start Records to process

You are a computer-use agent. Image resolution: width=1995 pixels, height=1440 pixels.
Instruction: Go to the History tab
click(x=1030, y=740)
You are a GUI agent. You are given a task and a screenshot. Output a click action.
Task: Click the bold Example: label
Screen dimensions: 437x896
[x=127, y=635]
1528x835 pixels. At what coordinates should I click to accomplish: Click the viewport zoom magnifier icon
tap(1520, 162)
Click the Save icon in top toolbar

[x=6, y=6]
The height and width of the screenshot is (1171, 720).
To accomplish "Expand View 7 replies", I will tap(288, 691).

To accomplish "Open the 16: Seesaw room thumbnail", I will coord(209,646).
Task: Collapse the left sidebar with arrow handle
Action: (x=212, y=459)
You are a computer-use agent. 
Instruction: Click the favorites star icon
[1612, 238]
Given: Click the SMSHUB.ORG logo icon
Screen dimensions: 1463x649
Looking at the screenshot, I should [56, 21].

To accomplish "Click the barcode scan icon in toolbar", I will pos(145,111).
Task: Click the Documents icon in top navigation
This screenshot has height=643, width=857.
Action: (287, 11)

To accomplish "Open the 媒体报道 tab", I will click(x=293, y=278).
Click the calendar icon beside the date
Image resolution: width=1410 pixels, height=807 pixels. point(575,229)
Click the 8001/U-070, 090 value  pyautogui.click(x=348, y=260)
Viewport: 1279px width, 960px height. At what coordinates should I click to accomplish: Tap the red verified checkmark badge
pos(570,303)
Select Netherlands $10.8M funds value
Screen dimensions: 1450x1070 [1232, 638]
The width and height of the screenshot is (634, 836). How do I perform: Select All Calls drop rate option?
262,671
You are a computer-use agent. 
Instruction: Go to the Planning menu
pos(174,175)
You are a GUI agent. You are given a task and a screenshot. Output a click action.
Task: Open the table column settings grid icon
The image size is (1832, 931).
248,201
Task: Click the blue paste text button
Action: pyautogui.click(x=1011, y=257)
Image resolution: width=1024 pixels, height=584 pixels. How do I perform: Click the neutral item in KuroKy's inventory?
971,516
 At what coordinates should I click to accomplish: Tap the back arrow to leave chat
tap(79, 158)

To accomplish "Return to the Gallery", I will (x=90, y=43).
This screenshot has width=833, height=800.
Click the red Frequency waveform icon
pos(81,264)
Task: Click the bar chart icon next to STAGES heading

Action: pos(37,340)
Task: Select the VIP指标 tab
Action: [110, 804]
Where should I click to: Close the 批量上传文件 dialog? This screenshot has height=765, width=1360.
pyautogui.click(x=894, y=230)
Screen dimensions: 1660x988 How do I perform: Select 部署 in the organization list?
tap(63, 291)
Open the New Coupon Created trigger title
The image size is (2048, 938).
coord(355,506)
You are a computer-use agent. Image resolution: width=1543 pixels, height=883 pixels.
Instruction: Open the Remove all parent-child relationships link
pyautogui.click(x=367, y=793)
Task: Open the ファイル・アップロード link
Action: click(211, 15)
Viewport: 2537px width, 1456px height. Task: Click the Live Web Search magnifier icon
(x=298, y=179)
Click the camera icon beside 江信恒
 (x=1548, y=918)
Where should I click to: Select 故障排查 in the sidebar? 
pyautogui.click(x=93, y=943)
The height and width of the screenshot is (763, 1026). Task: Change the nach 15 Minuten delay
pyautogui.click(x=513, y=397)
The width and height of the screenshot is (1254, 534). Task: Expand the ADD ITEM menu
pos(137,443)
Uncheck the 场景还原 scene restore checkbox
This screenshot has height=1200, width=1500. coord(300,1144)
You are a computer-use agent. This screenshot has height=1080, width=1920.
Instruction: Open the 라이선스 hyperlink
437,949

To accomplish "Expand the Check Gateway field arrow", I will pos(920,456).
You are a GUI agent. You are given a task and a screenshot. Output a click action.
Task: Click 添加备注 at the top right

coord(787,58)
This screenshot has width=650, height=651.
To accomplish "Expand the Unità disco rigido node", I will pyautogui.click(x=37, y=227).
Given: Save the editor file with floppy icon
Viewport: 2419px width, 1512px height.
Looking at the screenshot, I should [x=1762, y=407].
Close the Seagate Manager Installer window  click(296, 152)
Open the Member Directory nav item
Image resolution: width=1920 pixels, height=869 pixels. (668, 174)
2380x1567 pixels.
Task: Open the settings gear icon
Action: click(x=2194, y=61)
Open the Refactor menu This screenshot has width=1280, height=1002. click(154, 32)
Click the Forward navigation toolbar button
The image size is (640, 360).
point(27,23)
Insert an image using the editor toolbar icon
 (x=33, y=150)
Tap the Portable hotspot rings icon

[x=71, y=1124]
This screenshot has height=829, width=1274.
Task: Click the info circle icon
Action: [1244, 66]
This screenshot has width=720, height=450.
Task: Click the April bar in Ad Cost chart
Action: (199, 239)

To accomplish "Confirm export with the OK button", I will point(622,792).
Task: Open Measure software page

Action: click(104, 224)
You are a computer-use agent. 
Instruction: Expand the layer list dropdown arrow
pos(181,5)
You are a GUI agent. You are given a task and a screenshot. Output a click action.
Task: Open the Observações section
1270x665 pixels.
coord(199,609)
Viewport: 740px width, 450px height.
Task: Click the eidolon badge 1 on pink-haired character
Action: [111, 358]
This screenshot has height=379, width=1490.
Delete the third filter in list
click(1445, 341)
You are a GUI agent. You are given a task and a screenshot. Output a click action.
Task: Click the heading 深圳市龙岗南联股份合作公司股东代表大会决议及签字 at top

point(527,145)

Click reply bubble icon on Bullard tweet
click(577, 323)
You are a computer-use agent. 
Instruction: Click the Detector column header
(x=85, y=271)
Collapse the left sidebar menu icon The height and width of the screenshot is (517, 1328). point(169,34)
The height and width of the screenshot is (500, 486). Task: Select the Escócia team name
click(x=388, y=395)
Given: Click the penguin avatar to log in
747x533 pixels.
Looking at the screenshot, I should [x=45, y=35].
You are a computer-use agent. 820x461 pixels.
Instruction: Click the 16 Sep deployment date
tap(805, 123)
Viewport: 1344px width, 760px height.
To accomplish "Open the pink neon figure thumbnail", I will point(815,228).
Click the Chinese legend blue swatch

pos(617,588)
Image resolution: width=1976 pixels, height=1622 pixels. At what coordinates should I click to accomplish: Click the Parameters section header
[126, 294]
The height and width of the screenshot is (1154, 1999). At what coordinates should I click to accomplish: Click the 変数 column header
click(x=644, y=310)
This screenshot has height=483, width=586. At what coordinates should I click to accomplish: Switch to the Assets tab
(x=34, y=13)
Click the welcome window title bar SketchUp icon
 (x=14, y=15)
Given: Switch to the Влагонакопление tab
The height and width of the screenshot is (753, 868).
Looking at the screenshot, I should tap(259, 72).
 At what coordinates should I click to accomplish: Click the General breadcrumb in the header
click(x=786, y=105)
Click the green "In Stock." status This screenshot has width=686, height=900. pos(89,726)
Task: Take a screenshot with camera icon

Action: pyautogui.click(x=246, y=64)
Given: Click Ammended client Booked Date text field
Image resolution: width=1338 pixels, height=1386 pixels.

end Records to process

Exercise requirements ->
Copy the data above without any changes, starting at the line containing "Where should I click to: Select" and ending at the line containing "coord(787,58)".

Exercise response ->
Where should I click to: Select 故障排查 in the sidebar? 
pyautogui.click(x=93, y=943)
The height and width of the screenshot is (763, 1026). Task: Change the nach 15 Minuten delay
pyautogui.click(x=513, y=397)
The width and height of the screenshot is (1254, 534). Task: Expand the ADD ITEM menu
pos(137,443)
Uncheck the 场景还原 scene restore checkbox
This screenshot has height=1200, width=1500. coord(300,1144)
You are a computer-use agent. This screenshot has height=1080, width=1920.
Instruction: Open the 라이선스 hyperlink
437,949

To accomplish "Expand the Check Gateway field arrow", I will pos(920,456).
You are a GUI agent. You are given a task and a screenshot. Output a click action.
Task: Click 添加备注 at the top right

coord(787,58)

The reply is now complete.